The book walks a very tricky line in embracing both very traditional gender roles and also smart, skilled, self-sufficient women. The gender roles can be a little jarring, including in an honest-to-god scene where the men are all gathered around a Hummer and the women are elsewhere talking about babies. The men also refer to their significant others as their “women.” As in “(your friend) tried to kill a woman last night…You have twenty-four hours to move out. That woman was my woman. I’m going to look for you and if I can find you, you haven’t moved far enough.”
At the same time, Jack is unceasingly respectful and supportive of Mel. There’s never any question that he loves her, and that he likes her. The fantasy that connects with women in this book may not be the multiple-orgasm sex scene, but rather how Jack happily accepts all of the baggage of Mel’s past, actively supports her in a career that’s important to her, and adores her all the more when she asserts her independence and completely disregards his guidance to steer clear of legitimately dangerous situations.
One note of caution: if you have pregnancy stress dreams, don’t read this book.

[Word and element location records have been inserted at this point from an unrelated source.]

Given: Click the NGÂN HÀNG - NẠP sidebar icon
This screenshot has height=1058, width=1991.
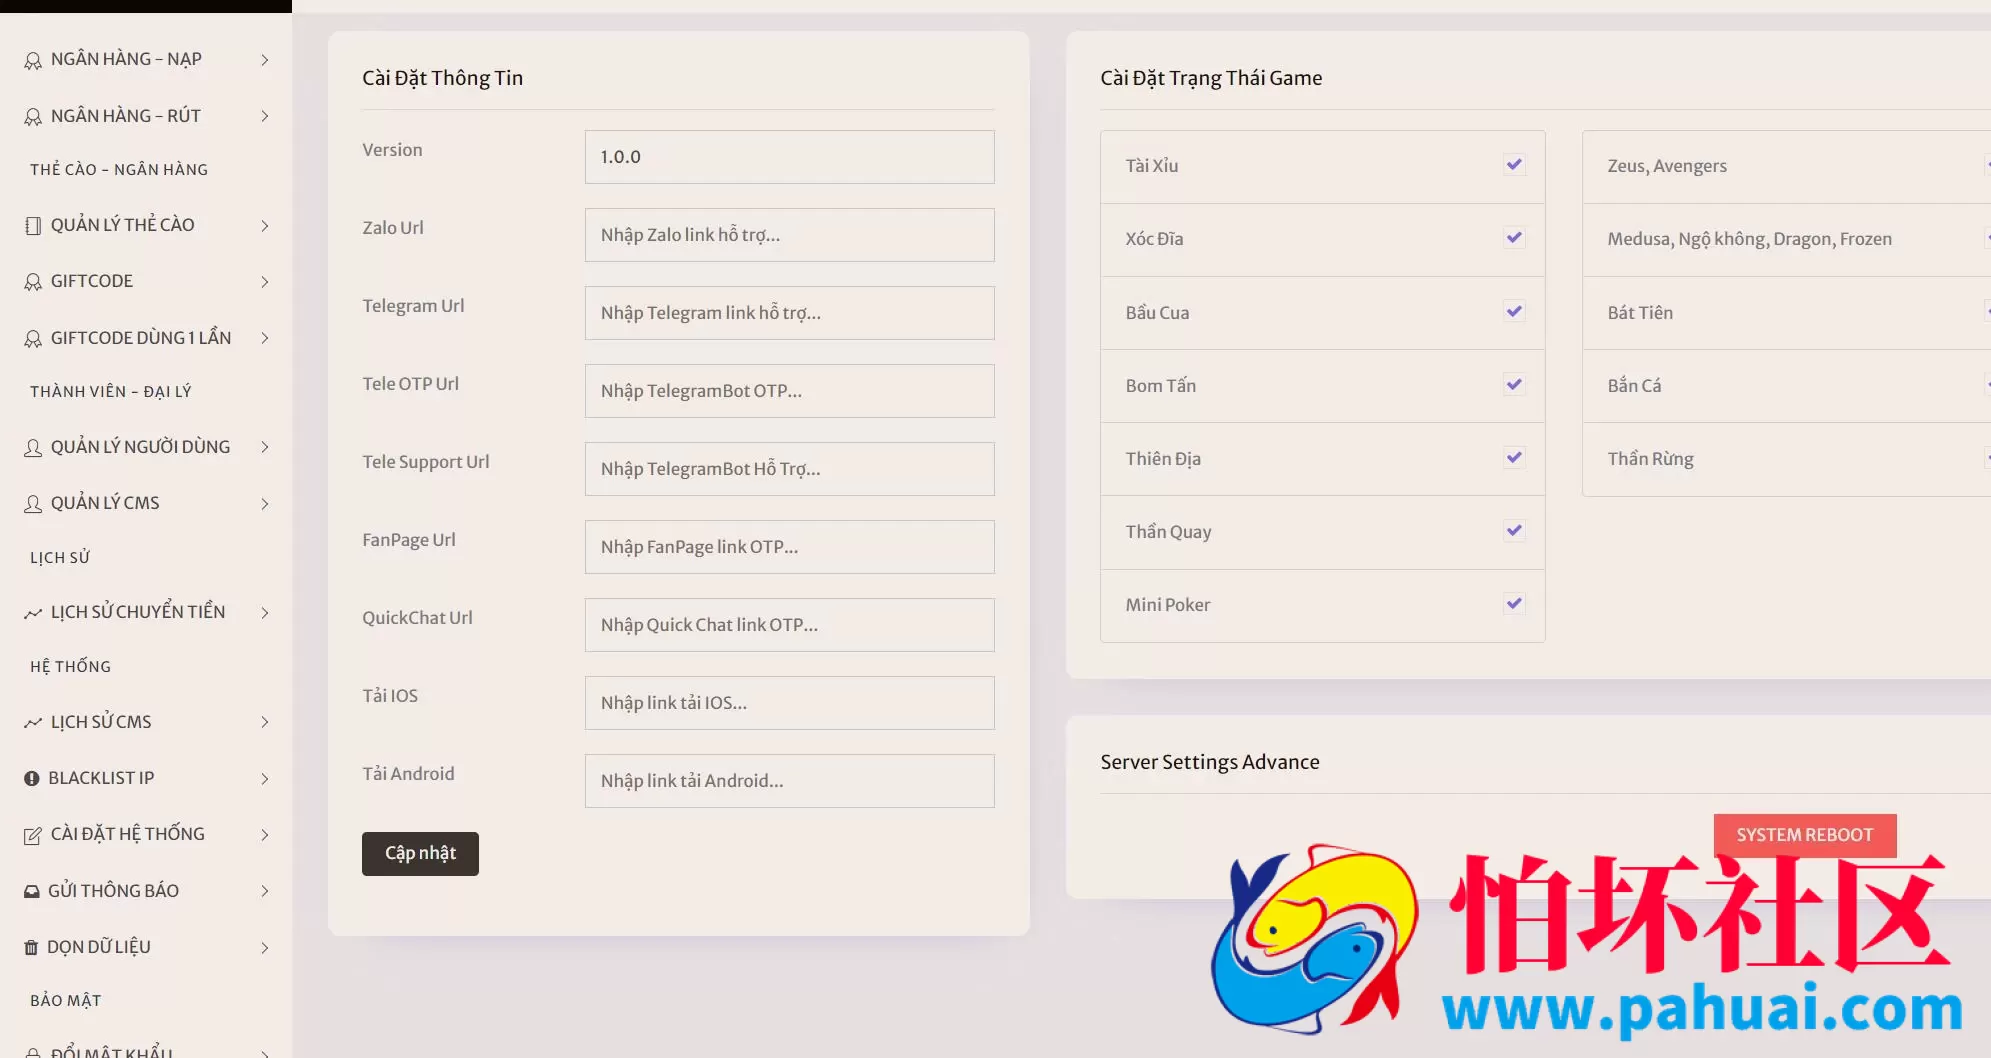Looking at the screenshot, I should pos(33,60).
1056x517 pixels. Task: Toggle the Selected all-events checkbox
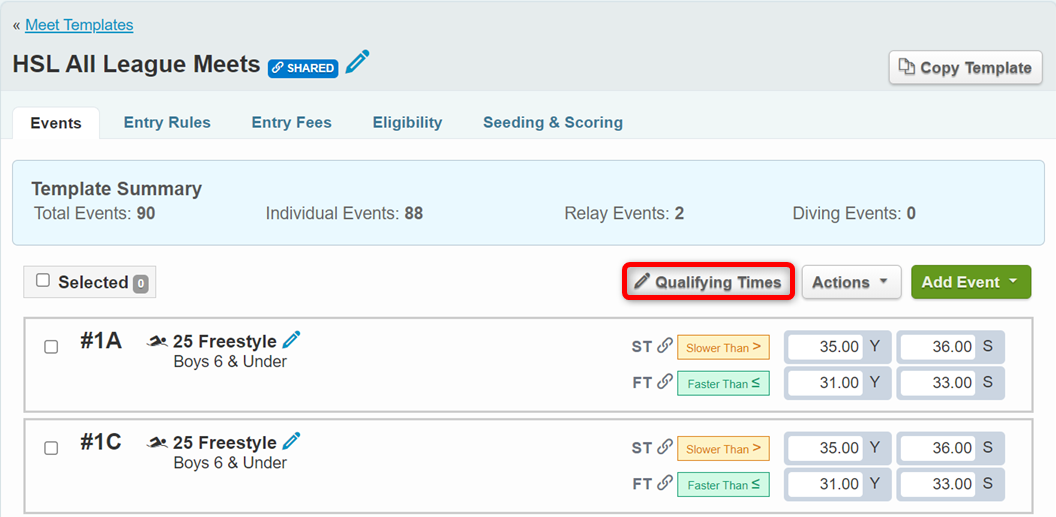pyautogui.click(x=43, y=281)
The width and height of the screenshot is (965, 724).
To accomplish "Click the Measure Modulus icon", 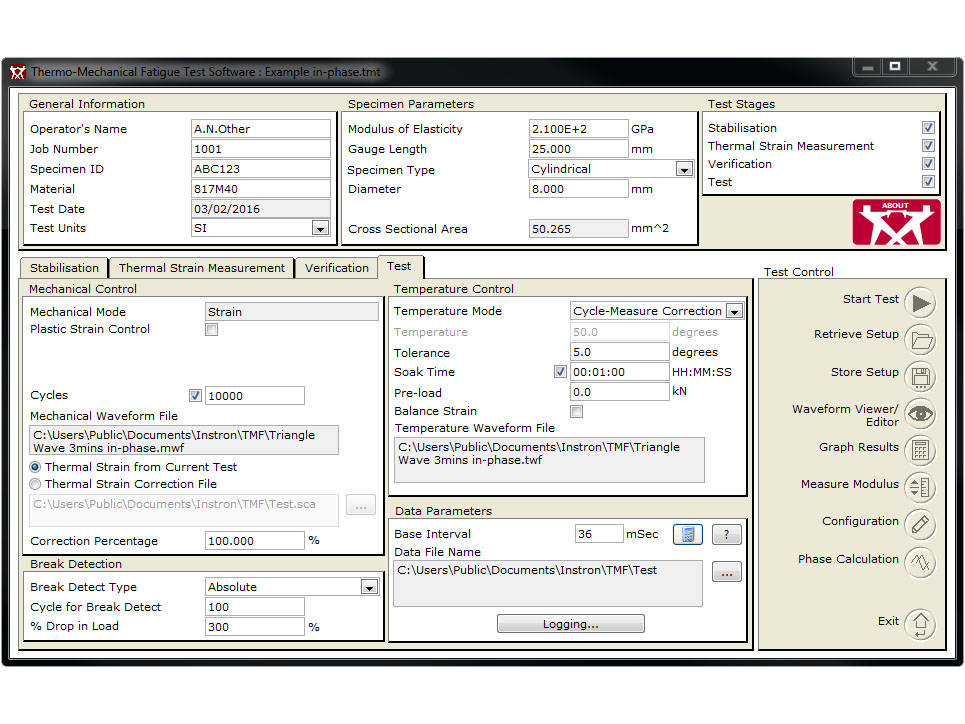I will point(919,487).
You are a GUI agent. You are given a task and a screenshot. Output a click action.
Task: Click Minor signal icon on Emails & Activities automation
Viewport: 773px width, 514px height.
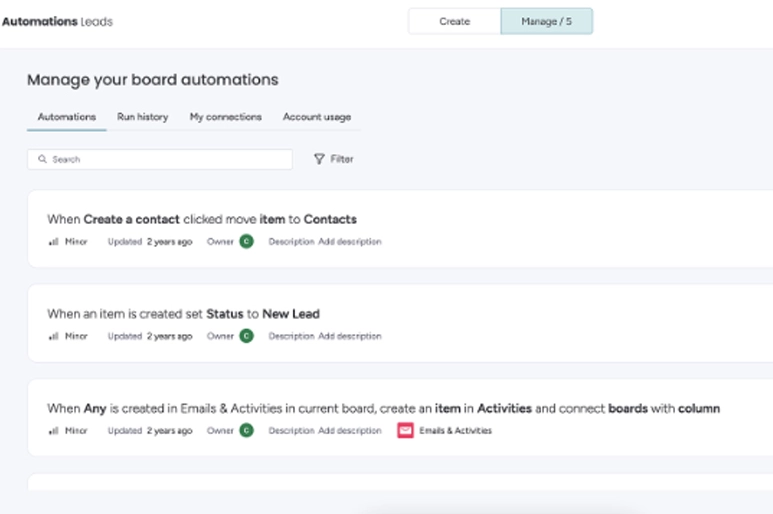[53, 430]
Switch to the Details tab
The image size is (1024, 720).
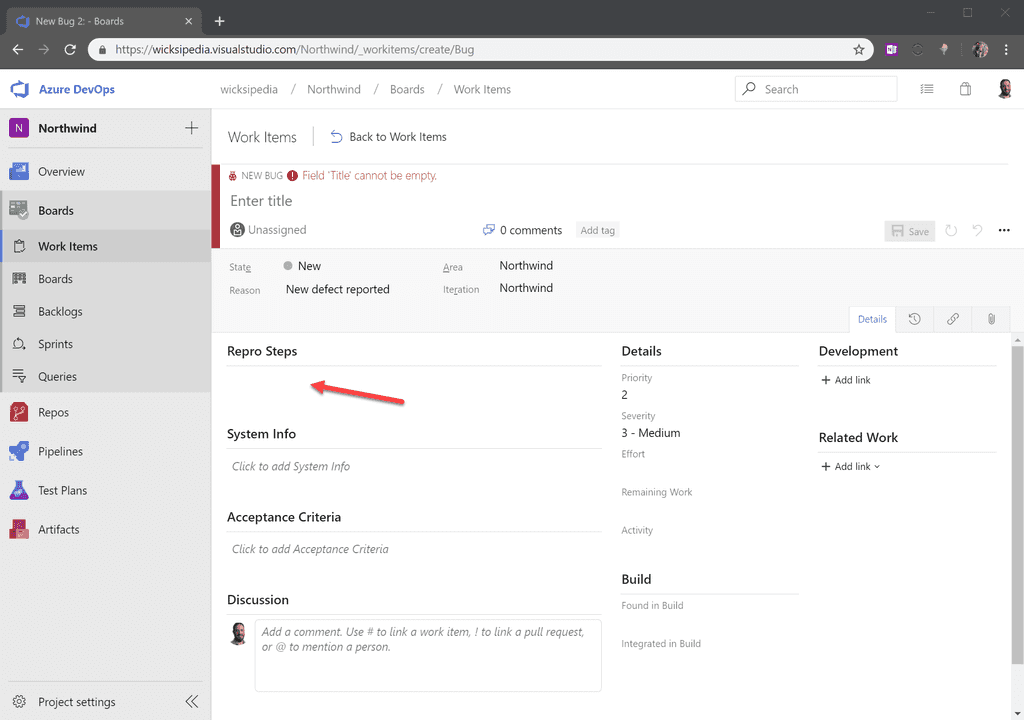tap(871, 318)
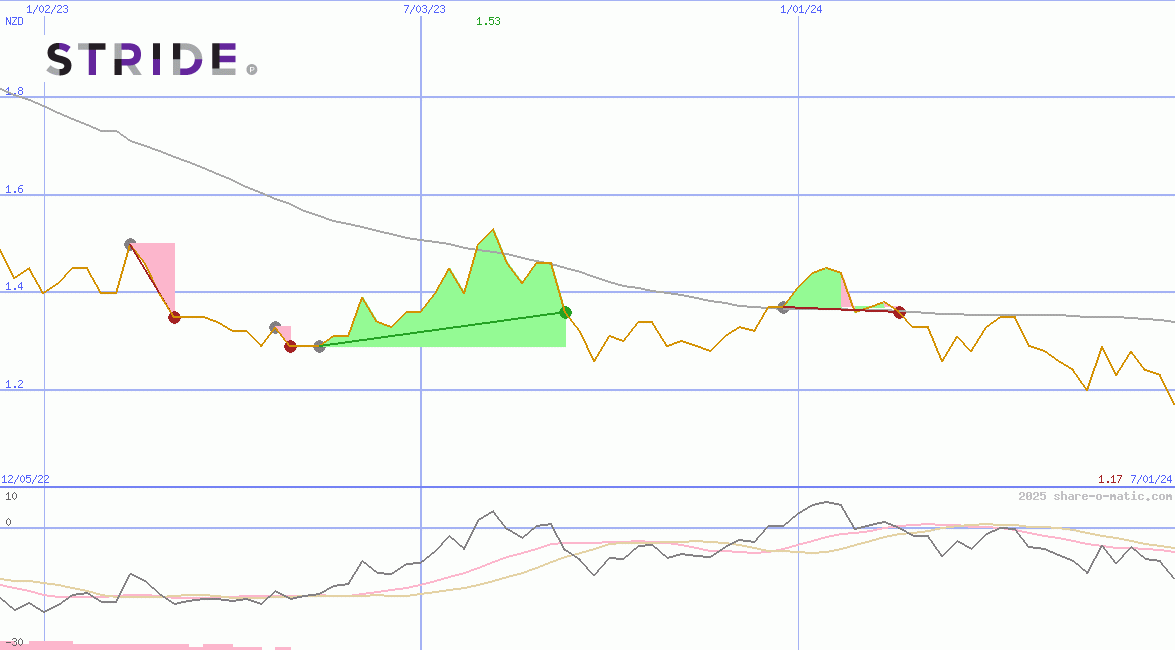Click the small circled P icon beside the logo
This screenshot has height=650, width=1175.
pos(251,70)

Characters in the book joke that there’s something in the water in Virgin River, but the number of unexpected pregnancies in this town is no fucking joke (pun intended). Everyone Virgin River gets pregnant, usually the first time they have sex in Virgin River. The only people who like pregnant ladies more than Robyn Carr are the fictional men of Virgin River who’ve accidentally knocked them up.
Conclusion: Virgin River reads like a late 90s country ballad: it’s cheesy, there are lots of trucks and back roads, and a magical love somehow conquers all. But it’s also well written, charming and sweet, and it lets you live for awhile in a quiet, simple fantasyland that can be hard to find outside of George Straight songs and small town romance novels. For those of us who like our flannel worn non-ironically, Virgin River is an excellent place for a little escapism.